Thursday, June 23, 2016

Pee-Pie! I See You!

Do you say ‘peek-a-boo or pee-pie when you play the hiding game with babies? When my grandbaby started getting the game, he would hide behind the ottoman and pop his head up to look at me. I shared the moment in a phone video to his parents. My son texted back ‘what are you saying? It sounds like pee pie?’ 
That’s when I realized I had not passed that bit of heritage down to my kids.  I grew up playing ‘pee-pie’ from my southern grandparents. Then I moved further north and converted to ‘peek-a-boo.' And reverted back to ‘pee-pie’ with my grandbaby. Researching it on Proper Southern Woman I confirmed that it is a southern thing. Either way, we usually follow it with “I see you!”
I guess it starts that young. We want others to see us.  We want to be visible. We want acknowledgment. We want people to look up from the sidewalk or their phone with eyes that say “I see you. We are here in this place together.” I admit I like for people to notice I’m here. But it delights me when the Lord sees me. The God who sees me.
One of my favorite names for God is the one Hagar used in the wilderness.
She gave this name to the Lord who spoke to her: “You are the God who sees me,” for she said, “I have now seen the One who sees me.”  Genesis 16:13
Hagar was alone.  Her employer had the gall to ask her to sleep with her husband to provide a child for him.  Then she hated Hagar for doing what she had requested. So Hagar fled and found herself out on the street, pregnant and thirsty. She found a fountain of water, where she had an unusual encounter with an angel.

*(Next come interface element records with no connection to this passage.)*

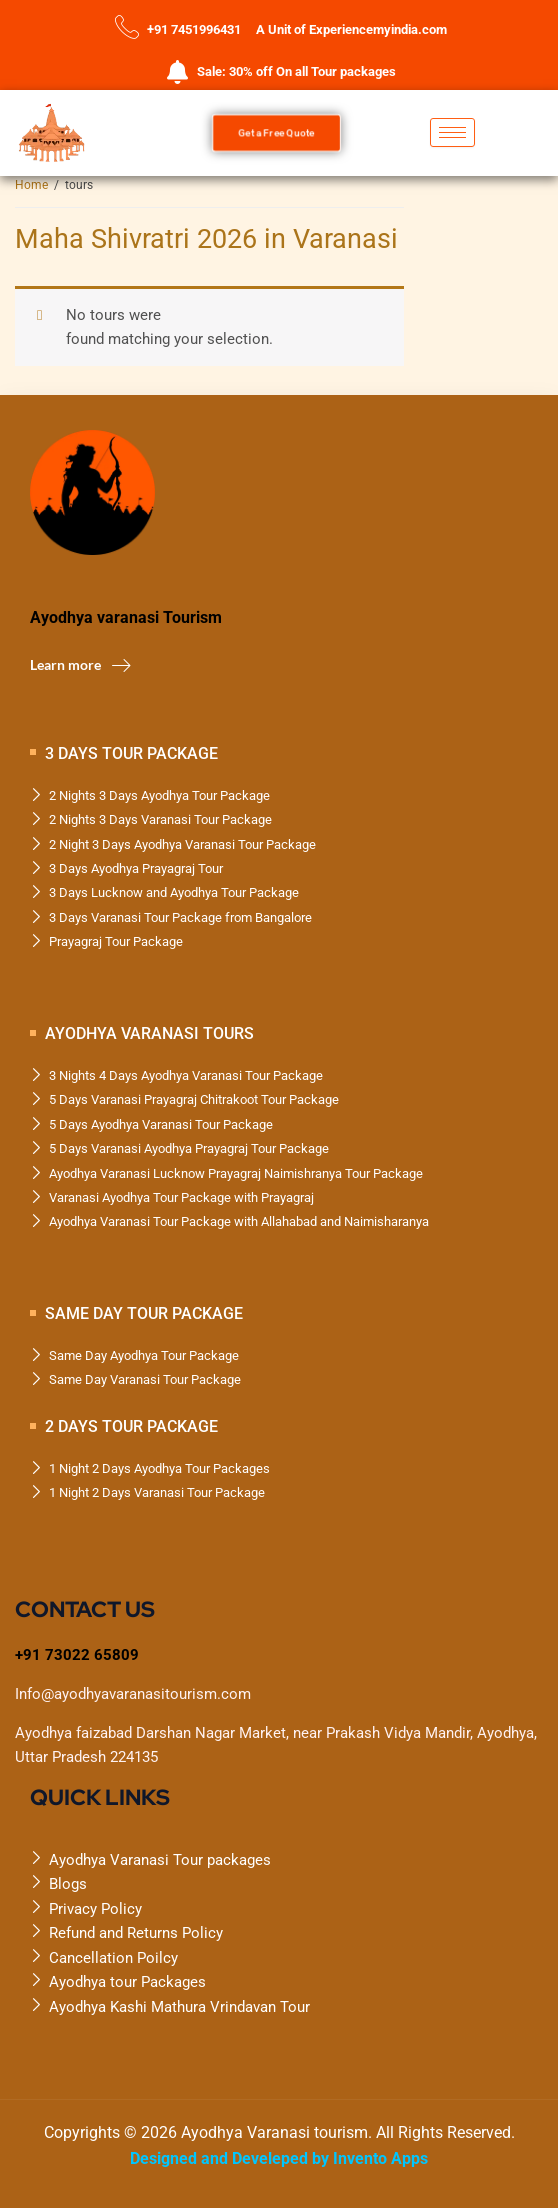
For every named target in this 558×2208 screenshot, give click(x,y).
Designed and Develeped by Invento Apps (279, 2158)
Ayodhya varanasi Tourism (126, 617)
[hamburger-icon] (452, 132)
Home (31, 185)
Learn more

He told her to go back to her employer; back to the difficult situation.  God did not fix it all for her. She was still going to have her boss’s husband’s baby. Awkward! Her employer still despised her. Unfair!
But for that moment, in the darkness of her situation, she recognized a God who saw her. She saw that He saw her. And that divine acknowledgment was enough for that day.
Hagar must have returned with a new perspective on her unchanged situation. Her employer’s hateful behavior grew worse rather than better. And years later she would kick her out onto the streets, where Hagar and her son would be alone again. This time when they ran out of water, she resigned that death would take her boy. Then the God who saw her once before, saw her again.  This time, He opened her eyes to find a well of water that would save her boy’s life.

There may have been problems in your life that you wished the Lord would just fix. “Get me out of it” or “Remove it” you may have begged. But instead He just said “I see you” and that turned out to be enough.